_Work instructions_
Write out everything in the listing below, from the line containing "This screenshot has height=455, width=533." down to the line containing "Instruction: Open the system log lines icon", with both of those lines included. Format it as a JSON list of strings, one string per line, and leave out any blank lines.

_Recorded information_
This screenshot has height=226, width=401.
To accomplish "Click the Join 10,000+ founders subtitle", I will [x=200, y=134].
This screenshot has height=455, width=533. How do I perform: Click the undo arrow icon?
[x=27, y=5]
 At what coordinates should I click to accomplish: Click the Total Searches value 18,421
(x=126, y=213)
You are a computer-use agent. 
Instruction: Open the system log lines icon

--

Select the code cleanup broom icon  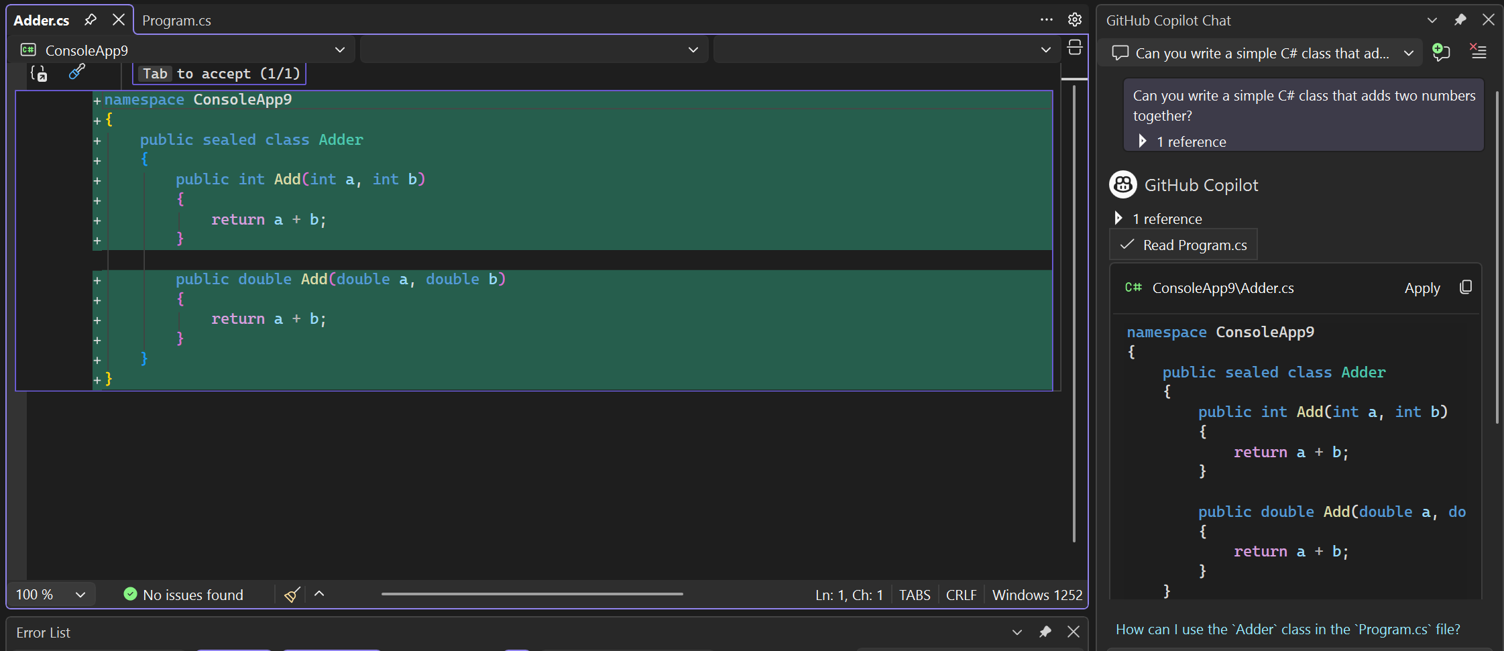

_Expected output_
[
  "This screenshot has height=455, width=533. How do I perform: Click the undo arrow icon?",
  "[x=27, y=5]",
  " At what coordinates should I click to accomplish: Click the Total Searches value 18,421",
  "(x=126, y=213)",
  "You are a computer-use agent. ",
  "Instruction: Open the system log lines icon"
]